I have been on the search for The Perfect Oil for years now, and still haven't found what I'm looking for. But here's what I know.
First, understand smoke point (great info & list here). If you put oil in a pan and heat it to saute and it smokes, then the oil is breaking down into free radicals which are carcinogens. So, you want oils with a high smoke point for frying/sauteing, but don't need that for salads and other non-cooked foods. The more refined an oil, the higher its smoke point.
Second, understand rancidity. When the oil tastes bad and makes food it's cooked in taste bad, it's bad for you. They have the same pesky free radicals. I recently had a bad experience with rancid canola oil, so I now store all my oils in the refrigerator. I can take them out shortly before I use them and they'll reliquify.
olive oil is great in salads and other raw foods. High in monounsaturated fats, so good. Very low smoke point so don't cook with it. I use extra virgin olive oil but am not an expert on the virginity of olive oil.
canola oil - this is what I've long used to stir fry, but the more I learn the less I love it. There's a lot of genetic modification of it, so I definitely go organic.
sunflower oil - This has a high smoke point so I've used it for stir fry. It's nice because it has a completely neutral flavor so doesn't change the food tastes. It's supposedly a healthy oil, though it is high in Omega-6's.
safflower oil - I recently read from Dr. Mercola that this is the best saute oil, nutritionally speaking. I'll give it a shot.

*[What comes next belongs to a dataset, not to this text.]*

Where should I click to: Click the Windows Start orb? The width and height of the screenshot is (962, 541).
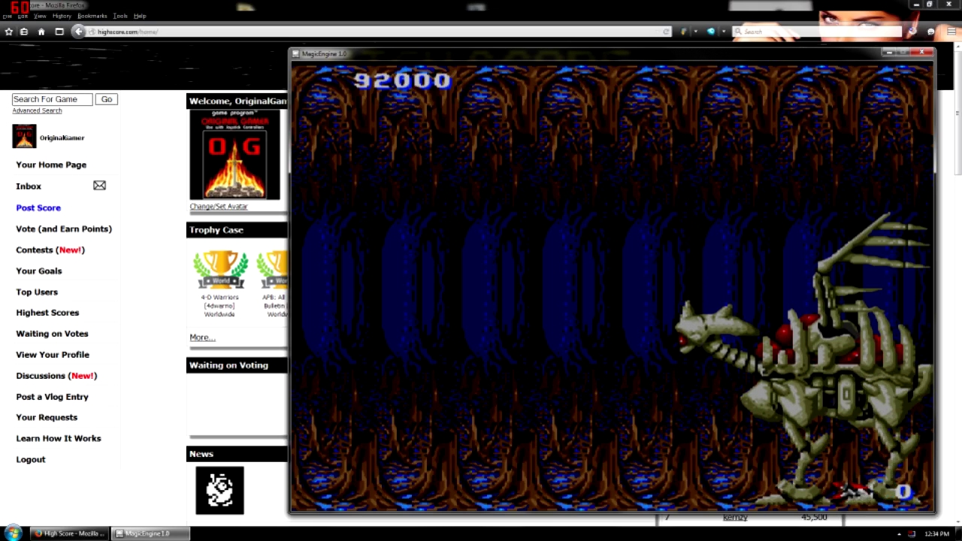pyautogui.click(x=14, y=533)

peanut oil - is used here quite a bit. It has a high smoke point and goes well with Cajun cooking. It does have a distinctive taste so be careful if you need a really bland flavor. I recently found it organic at Whole Foods which excites me.

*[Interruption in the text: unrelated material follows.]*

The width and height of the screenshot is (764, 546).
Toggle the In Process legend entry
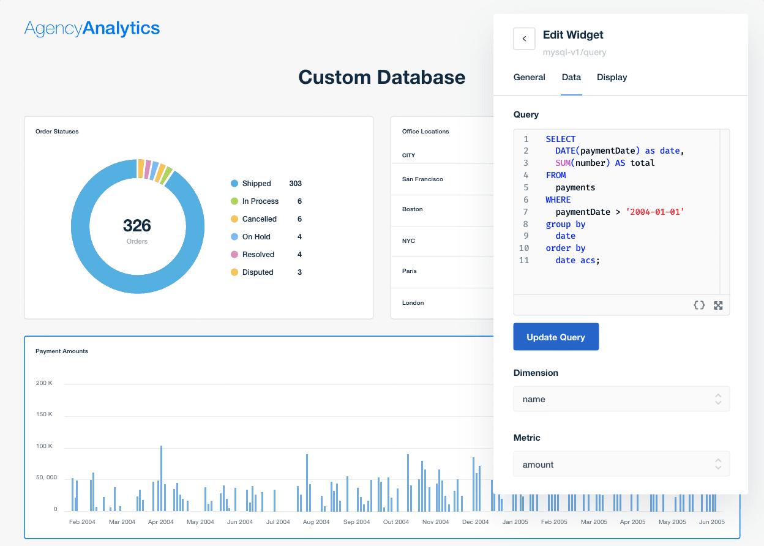(260, 201)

sesame oil - pretty cheap, especially in Asian stores, it adds a great flavor (but a distinctive flavor you wouldn't want in everything).
vegetable shortening & margarine - do not use this horrible crap! It will kill you!
butter is better. Seriously. It has a low smoke point (unless you use ghee/clarified butter, which is still a pretty low smoke point), but butter's nutritional bad rap is unwarranted.
coconut oil - long considered unhealthy, there's considerable evidence to the contrary. It adds a nice coconut flavor to things - I like baking with it and using it to make granola. However, it's one of the few things that gives me heart burn so I've given it up.